EXERCISE MATERIAL: Begin
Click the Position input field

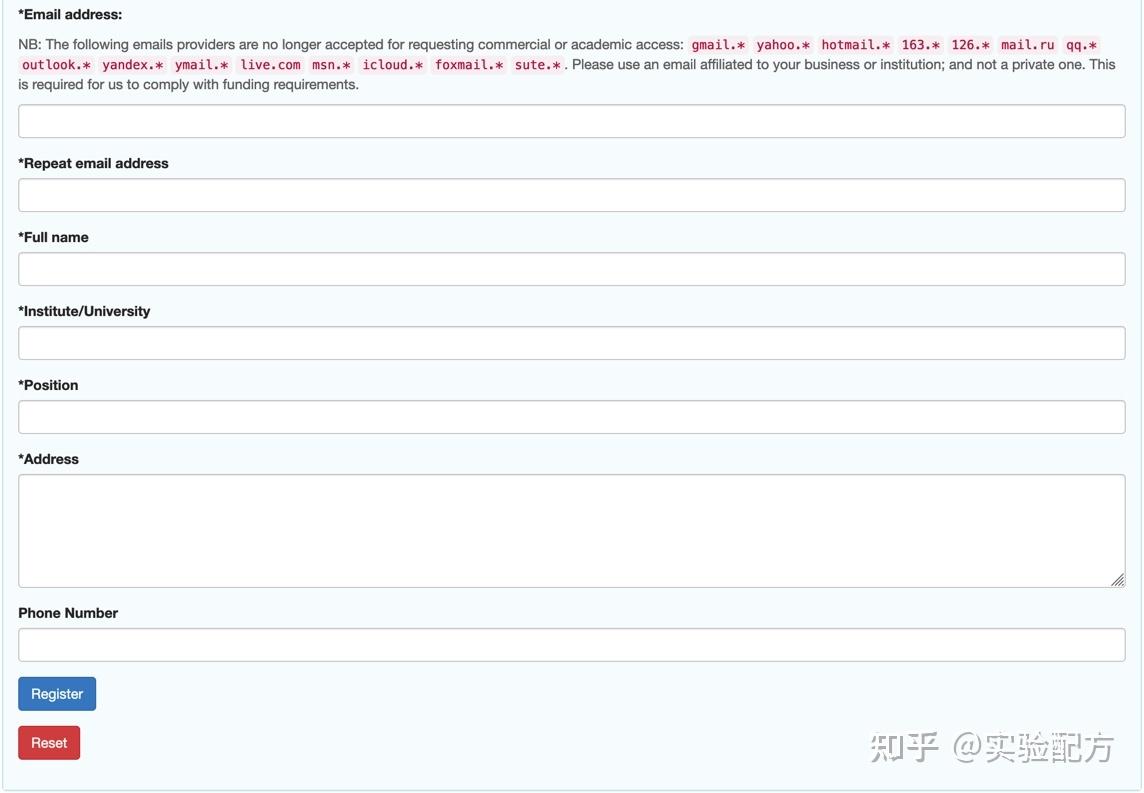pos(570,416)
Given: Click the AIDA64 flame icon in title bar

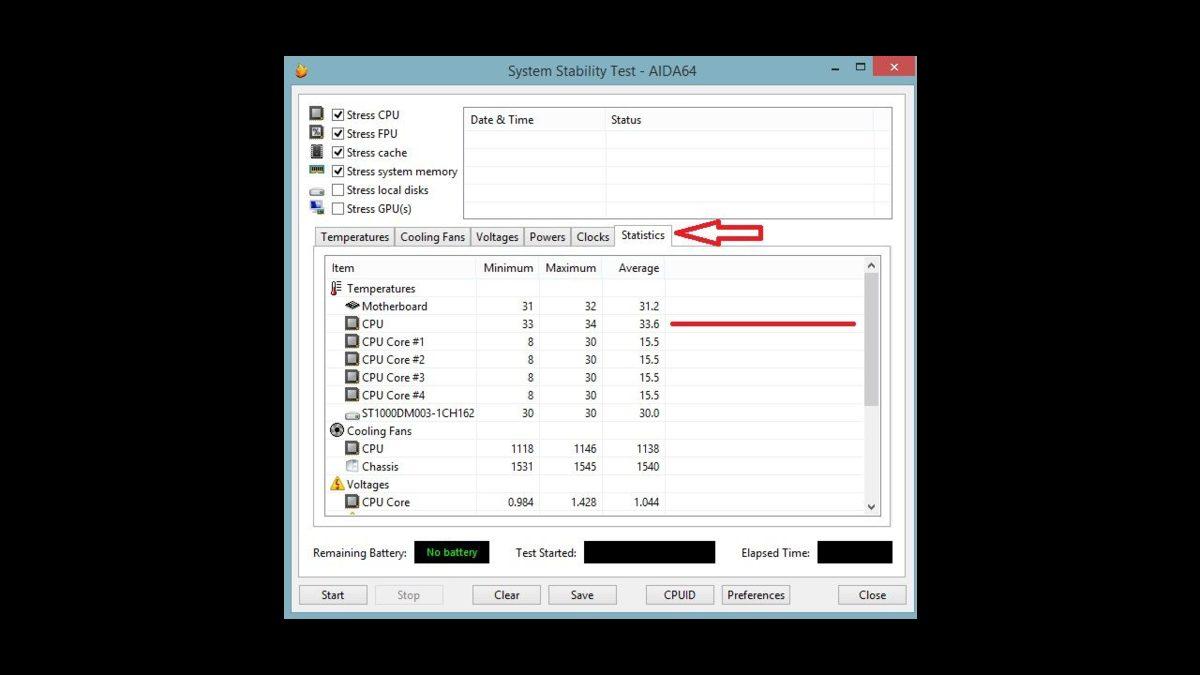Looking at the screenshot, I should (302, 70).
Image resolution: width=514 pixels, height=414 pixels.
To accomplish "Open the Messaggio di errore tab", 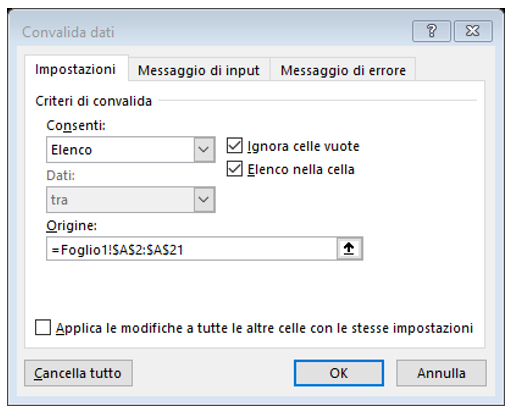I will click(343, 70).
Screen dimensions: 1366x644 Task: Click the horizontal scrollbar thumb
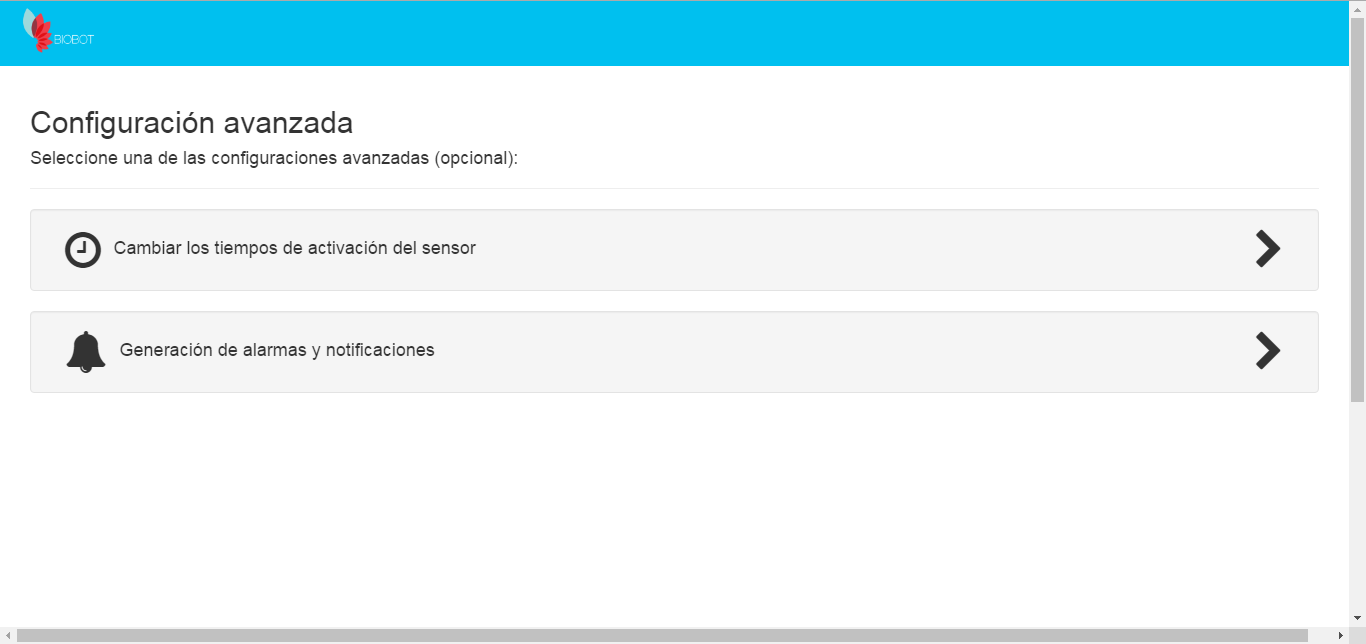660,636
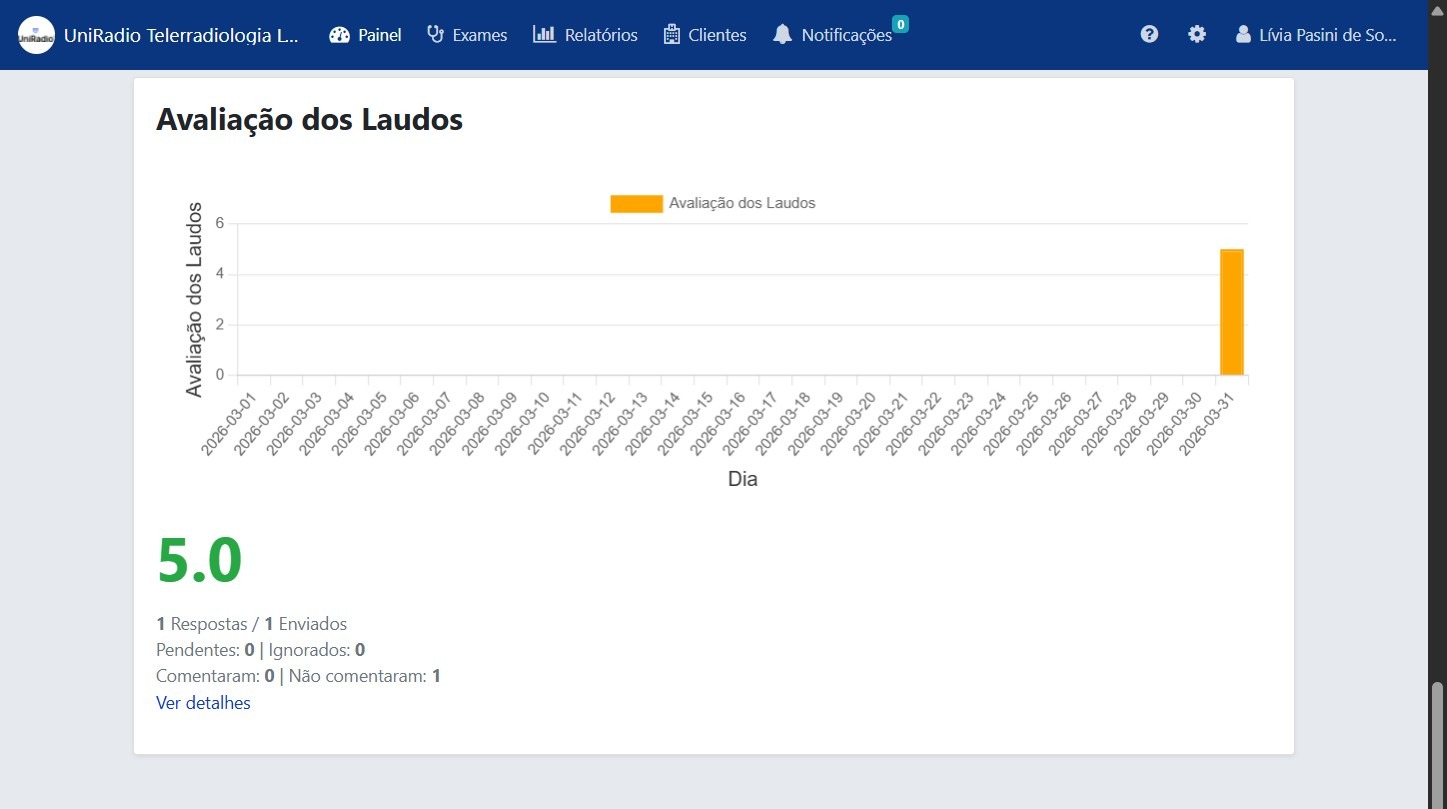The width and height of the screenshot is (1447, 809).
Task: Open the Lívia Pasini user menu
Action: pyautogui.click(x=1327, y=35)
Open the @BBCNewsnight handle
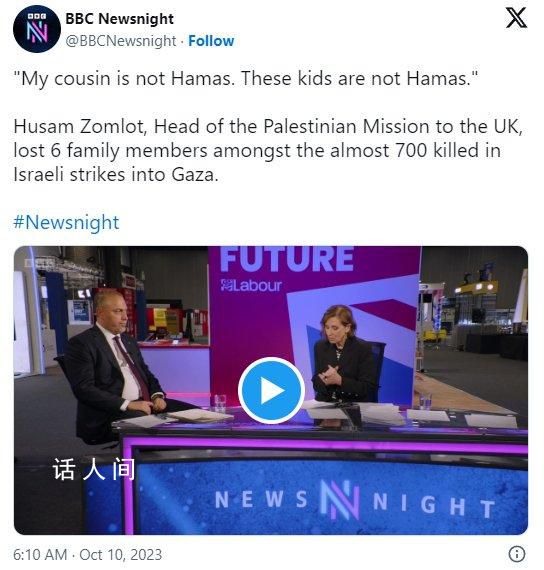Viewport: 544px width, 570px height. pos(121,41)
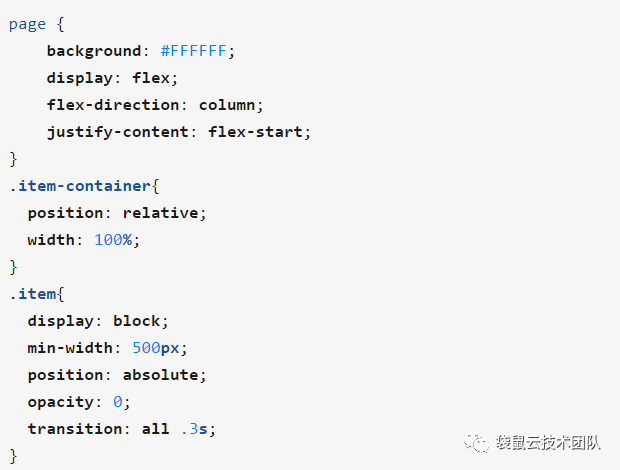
EXERCISE MATERIAL: End
- _PROMPT_
Once you reach the line containing "Screen dimensions: 1366x644", print it and every line after it exactly, through the end of the entries, without any pictures.

- _SOLUTION_
Screen dimensions: 1366x644 Task: Click the horizontal scrollbar thumb
660,636
The width and height of the screenshot is (1447, 809).
Task: Open the Lívia Pasini user menu
Action: pyautogui.click(x=1327, y=35)
Open the @BBCNewsnight handle
Viewport: 544px width, 570px height. pos(121,41)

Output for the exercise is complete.